TASK OBJECTIVE
Each record below needs to be reproduced precisely, though not its pictures.

RECORDED DATA
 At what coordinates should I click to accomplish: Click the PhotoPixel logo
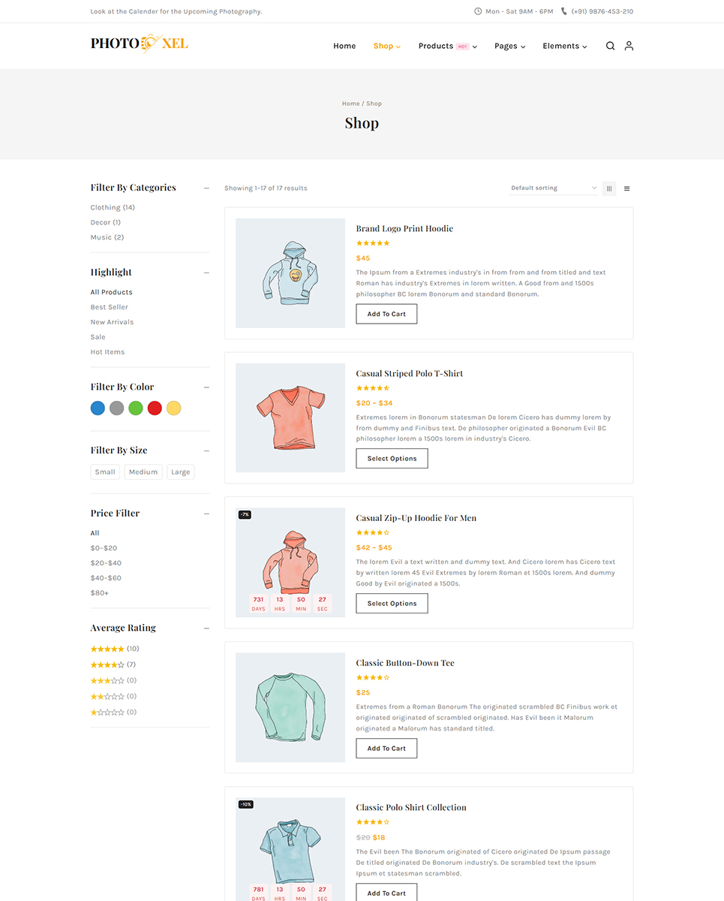pos(140,44)
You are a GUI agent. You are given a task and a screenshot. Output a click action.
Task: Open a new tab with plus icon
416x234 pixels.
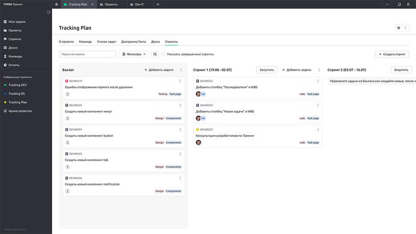158,4
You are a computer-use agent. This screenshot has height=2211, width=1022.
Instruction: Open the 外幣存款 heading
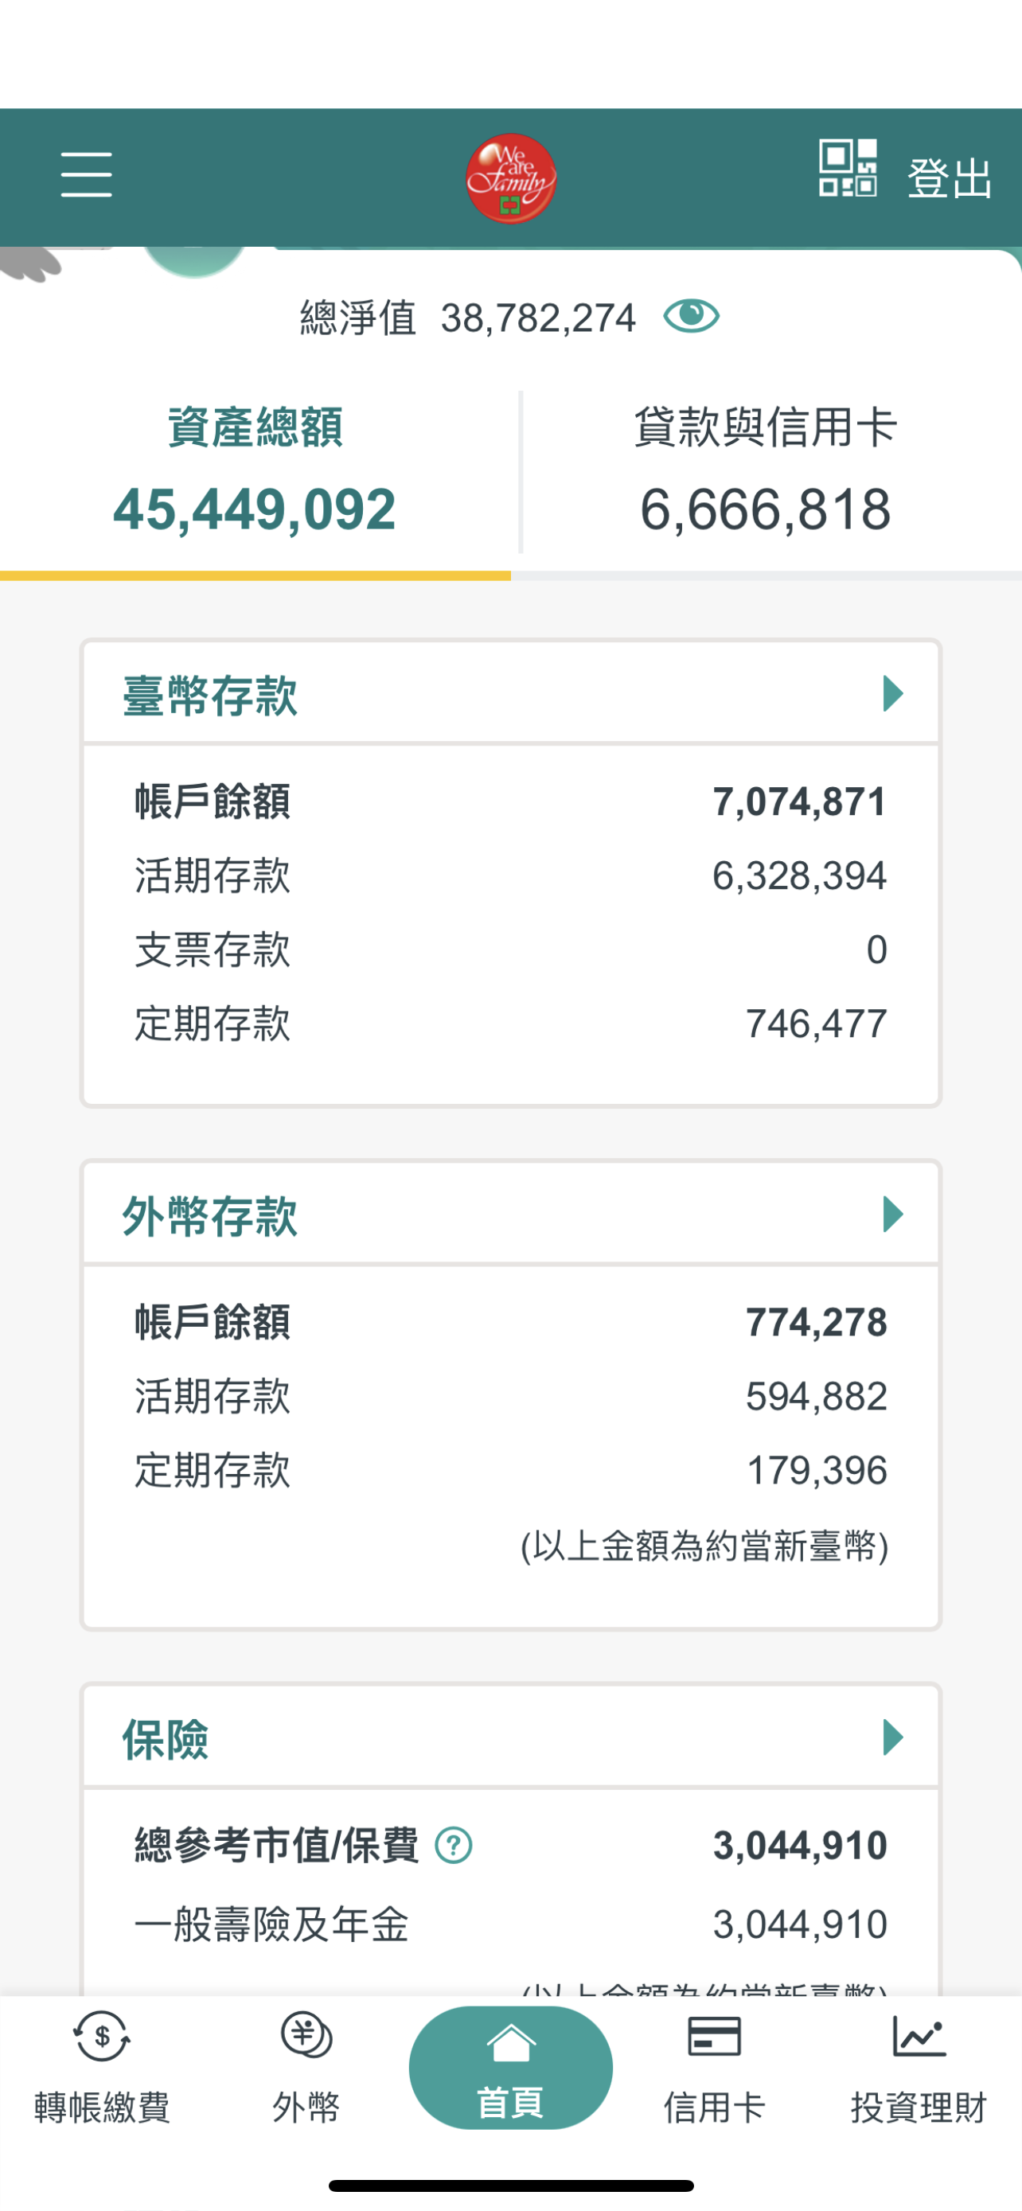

TASK RESULT
 At what coordinates should I click to accomplish: Click the PhotoPixel logo
pos(140,44)
You are a GUI agent. You are given a task and a screenshot. Output a click action.
Task: Open a new tab with plus icon
416x234 pixels.
158,4
You are a computer-use agent. This screenshot has height=2211, width=1022.
Instruction: Open the 外幣存款 heading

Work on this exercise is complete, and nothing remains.